The conversation always circles back to the same questions. When will it come back? Have they restarted Guiteras? Did you hear if fuel arrived in Santiago?
Rumors fly through the darkness because there is no official news to correct them. Someone says a tanker from Venezuela is docking. Another says Russia has promised a shipment of oil. Hope is rationed as strictly as bread.
The scariest part of this existence is the unpredictability. If you knew the power would be off from 2:00 PM to 8:00 PM every day, you could organize your life around that schedule. You could plan. But when the grid collapses entirely, there is no schedule. The power might come on for twenty minutes, teasing the refrigerator into a brief shudder of hope, before dying again for eighteen hours. It is the psychological cruelty of uncertainty that breaks people.
The Limits of Resilience
For decades, the world has romanticized Cuban resilience. We marvel at the mechanics who keep 1953 Buicks running with parts salvaged from Soviet tractors. We praise the resourcefulness of a people who can fix anything with a piece of wire and a prayer.
But there is a dark side to forcing a population to be perpetually resilient. Resilience is a finite resource. It burns up like fuel in an old boiler.
When you spend your entire day figuring out how to wash your clothes without running water, how to cook a meal without gas or electricity, and how to keep your children cool enough to sleep, you have no energy left to create, to build, or to dream. Life shrinks to the immediate horizon of the next meal and the next watt.
The younger generation looks at the darkness and sees a future devoid of light. The blackout is not just an inconvenience; it is a powerful metaphor for their prospects on the island. It is no coincidence that during the worst periods of energy instability, the exodus of young, educated Cubans reaches historic highs. They are fleeing the quiet, hot nights where the refrigerator doesn't hum.
The Smoke on the Horizon
By day three of a total collapse, the air changes.
The heat inside the homes becomes trapped, baking the concrete walls until they radiate warmth long after the sun goes down. The smell of spoiling food begins to drift from trash bins.
The state works frantically. Engineers, working in grueling conditions inside the hot, cavernous bellies of the thermoelectric plants, try to synchronize the system. It is a delicate dance. If they connect a city to a plant too quickly, the sudden demand will overwhelm the generator, causing it to trip again and sending the entire region back to zero. It is like trying to light a campfire in a hurricane with a single match.

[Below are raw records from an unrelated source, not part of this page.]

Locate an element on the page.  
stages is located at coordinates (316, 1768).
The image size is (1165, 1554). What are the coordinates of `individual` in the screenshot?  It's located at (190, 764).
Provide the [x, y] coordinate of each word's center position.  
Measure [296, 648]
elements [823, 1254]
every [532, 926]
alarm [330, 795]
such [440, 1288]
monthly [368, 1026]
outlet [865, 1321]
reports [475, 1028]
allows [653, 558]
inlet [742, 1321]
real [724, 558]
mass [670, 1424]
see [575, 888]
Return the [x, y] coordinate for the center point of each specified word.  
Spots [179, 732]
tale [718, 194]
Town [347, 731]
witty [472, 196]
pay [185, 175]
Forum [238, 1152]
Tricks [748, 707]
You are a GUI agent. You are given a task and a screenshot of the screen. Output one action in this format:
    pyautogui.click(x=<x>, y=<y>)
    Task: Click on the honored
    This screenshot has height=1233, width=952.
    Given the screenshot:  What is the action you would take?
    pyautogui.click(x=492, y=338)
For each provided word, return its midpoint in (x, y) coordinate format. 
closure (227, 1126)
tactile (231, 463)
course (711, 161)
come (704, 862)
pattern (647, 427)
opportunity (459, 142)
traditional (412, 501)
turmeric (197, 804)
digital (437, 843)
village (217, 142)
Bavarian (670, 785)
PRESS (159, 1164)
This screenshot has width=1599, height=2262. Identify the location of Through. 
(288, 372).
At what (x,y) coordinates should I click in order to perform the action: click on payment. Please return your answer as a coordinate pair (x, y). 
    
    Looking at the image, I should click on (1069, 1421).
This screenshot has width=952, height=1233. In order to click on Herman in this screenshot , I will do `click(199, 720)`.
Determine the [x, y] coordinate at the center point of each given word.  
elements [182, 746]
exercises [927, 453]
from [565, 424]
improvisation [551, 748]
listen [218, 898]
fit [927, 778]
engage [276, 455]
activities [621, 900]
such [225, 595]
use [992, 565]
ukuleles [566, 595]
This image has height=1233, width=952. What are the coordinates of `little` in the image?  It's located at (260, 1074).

Sometimes they succeed for a few hours. A neighborhood cheers as the streetlights flicker to life. People rush to charge their phones, to freeze bottles of water, to breathe in the cool air of an air conditioner.
Then, a whisper of smoke escapes from a substation twenty miles away, a breaker trips, and the lights snap out. The groan that echoes through the streets is a sound of collective heartbreak.
We live in a world that is hyper-connected, where we discuss artificial intelligence, quantum computing, and the colonization of Mars. Yet, just a short distance from the shores of the wealthiest nation on earth, millions of people are living through a slow-motion technological regression. They are watching the twentieth century recede into the past, leaving them stranded in an older, harsher reality.
The crisis in Cuba is a stark reminder of the thinness of the crust we call civilization. Our comfort, our safety, and our connection to one another are entirely dependent on a web of copper, steel, and fuel that we rarely think about until it stops working.
The sun sets again over the Malecón. The sea laps against the stone wall, indifferent to the human struggle just a few yards away. The city fades into a silhouette, then into nothingness. Somewhere in the dark, Maria sits by her son’s bed, waving a piece of cardboard back and forth, creating a fragile, temporary breeze to keep the heat at bay while the boy sleeps. She listens into the dark, waiting for the sound that never comes.